EXERCISE DETAILS: List each line in the items below that contains the word "Collapse". Case counts.

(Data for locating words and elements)

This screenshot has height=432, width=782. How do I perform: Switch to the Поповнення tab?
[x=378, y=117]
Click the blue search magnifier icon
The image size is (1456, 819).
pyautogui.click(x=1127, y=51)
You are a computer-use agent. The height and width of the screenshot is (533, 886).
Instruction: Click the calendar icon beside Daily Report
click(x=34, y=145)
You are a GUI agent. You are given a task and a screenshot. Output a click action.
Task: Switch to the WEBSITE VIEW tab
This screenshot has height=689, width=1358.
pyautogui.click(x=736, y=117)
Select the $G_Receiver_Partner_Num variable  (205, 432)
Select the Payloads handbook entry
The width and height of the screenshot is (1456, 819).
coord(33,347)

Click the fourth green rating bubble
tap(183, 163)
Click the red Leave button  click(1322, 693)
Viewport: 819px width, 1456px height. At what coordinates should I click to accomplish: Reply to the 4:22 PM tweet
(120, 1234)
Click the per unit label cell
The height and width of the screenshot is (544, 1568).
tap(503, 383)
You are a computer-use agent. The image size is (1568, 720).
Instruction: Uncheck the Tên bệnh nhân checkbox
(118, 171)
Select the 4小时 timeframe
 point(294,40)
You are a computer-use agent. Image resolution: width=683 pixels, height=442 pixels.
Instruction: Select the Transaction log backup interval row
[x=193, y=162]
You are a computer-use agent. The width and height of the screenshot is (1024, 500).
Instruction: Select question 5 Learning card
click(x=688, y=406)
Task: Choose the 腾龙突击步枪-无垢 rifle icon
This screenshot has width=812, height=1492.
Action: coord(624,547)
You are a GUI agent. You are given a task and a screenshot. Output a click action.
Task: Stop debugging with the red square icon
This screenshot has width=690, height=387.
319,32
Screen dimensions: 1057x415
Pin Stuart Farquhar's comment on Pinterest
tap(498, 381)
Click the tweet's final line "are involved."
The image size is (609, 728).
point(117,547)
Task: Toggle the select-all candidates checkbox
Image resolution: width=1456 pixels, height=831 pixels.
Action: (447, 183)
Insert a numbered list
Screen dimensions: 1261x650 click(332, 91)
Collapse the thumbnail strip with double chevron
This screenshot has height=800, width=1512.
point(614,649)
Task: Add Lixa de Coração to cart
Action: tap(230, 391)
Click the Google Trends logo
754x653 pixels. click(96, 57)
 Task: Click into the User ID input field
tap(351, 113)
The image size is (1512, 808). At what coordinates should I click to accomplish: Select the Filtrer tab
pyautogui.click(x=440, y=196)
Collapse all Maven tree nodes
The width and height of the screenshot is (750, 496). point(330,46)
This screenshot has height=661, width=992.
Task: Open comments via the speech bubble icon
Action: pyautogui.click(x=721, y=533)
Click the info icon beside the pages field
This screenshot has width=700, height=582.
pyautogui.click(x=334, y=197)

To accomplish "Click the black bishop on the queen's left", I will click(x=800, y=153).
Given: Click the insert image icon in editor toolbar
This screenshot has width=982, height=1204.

WRITTEN RESPONSE:
Collapse the thumbnail strip with double chevron
Collapse all Maven tree nodes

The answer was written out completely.